=== MATERIAL FOR THE TASK ===
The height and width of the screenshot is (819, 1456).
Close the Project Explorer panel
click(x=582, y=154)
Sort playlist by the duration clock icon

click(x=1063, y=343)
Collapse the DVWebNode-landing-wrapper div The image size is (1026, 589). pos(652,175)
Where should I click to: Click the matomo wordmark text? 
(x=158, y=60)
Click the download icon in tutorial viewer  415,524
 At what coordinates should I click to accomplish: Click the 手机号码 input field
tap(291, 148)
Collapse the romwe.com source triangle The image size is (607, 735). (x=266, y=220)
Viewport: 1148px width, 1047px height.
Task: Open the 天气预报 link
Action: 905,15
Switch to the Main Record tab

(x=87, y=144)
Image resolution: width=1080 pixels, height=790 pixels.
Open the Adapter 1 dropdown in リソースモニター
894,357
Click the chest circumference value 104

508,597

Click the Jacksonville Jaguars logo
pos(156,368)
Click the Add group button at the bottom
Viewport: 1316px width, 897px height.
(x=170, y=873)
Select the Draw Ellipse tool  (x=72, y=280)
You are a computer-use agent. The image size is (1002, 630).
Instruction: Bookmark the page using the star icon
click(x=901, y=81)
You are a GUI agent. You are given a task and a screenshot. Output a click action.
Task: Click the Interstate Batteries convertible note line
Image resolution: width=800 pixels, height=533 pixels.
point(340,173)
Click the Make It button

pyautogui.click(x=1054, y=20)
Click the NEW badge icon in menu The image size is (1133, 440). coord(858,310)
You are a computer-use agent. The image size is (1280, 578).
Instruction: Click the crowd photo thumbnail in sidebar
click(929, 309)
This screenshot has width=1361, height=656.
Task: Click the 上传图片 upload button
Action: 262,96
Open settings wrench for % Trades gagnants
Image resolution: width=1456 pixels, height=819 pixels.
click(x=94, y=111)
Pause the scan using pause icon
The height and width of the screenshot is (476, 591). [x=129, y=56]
===
#### [REQUIRED WORK]
Put the material above into a Markdown table with the columns Row and Line, numbering each line and omitting blank lines.

#### [WRITTEN RESPONSE]
| Row | Line |
|---|---|
| 1 | The height and width of the screenshot is (819, 1456). |
| 2 | Close the Project Explorer panel |
| 3 | click(x=582, y=154) |
| 4 | Sort playlist by the duration clock icon |
| 5 | click(x=1063, y=343) |
| 6 | Collapse the DVWebNode-landing-wrapper div The image size is (1026, 589). pos(652,175) |
| 7 | Where should I click to: Click the matomo wordmark text?  |
| 8 | (x=158, y=60) |
| 9 | Click the download icon in tutorial viewer  415,524 |
| 10 |  At what coordinates should I click to accomplish: Click the 手机号码 input field |
| 11 | tap(291, 148) |
| 12 | Collapse the romwe.com source triangle The image size is (607, 735). (x=266, y=220) |
| 13 | Viewport: 1148px width, 1047px height. |
| 14 | Task: Open the 天气预报 link |
| 15 | Action: 905,15 |
| 16 | Switch to the Main Record tab |
| 17 | (x=87, y=144) |
| 18 | Image resolution: width=1080 pixels, height=790 pixels. |
| 19 | Open the Adapter 1 dropdown in リソースモニター |
| 20 | 894,357 |
| 21 | Click the chest circumference value 104 |
| 22 | 508,597 |
| 23 | Click the Jacksonville Jaguars logo |
| 24 | pos(156,368) |
| 25 | Click the Add group button at the bottom |
| 26 | Viewport: 1316px width, 897px height. |
| 27 | (x=170, y=873) |
| 28 | Select the Draw Ellipse tool  (x=72, y=280) |
| 29 | You are a computer-use agent. The image size is (1002, 630). |
| 30 | Instruction: Bookmark the page using the star icon |
| 31 | click(x=901, y=81) |
| 32 | You are a GUI agent. You are given a task and a screenshot. Output a click action. |
| 33 | Task: Click the Interstate Batteries convertible note line |
| 34 | Image resolution: width=800 pixels, height=533 pixels. |
| 35 | point(340,173) |
| 36 | Click the Make It button |
| 37 | pyautogui.click(x=1054, y=20) |
| 38 | Click the NEW badge icon in menu The image size is (1133, 440). coord(858,310) |
| 39 | You are a computer-use agent. The image size is (1280, 578). |
| 40 | Instruction: Click the crowd photo thumbnail in sidebar |
| 41 | click(929, 309) |
| 42 | This screenshot has width=1361, height=656. |
| 43 | Task: Click the 上传图片 upload button |
| 44 | Action: 262,96 |
| 45 | Open settings wrench for % Trades gagnants |
| 46 | Image resolution: width=1456 pixels, height=819 pixels. |
| 47 | click(x=94, y=111) |
| 48 | Pause the scan using pause icon |
| 49 | The height and width of the screenshot is (476, 591). [x=129, y=56] |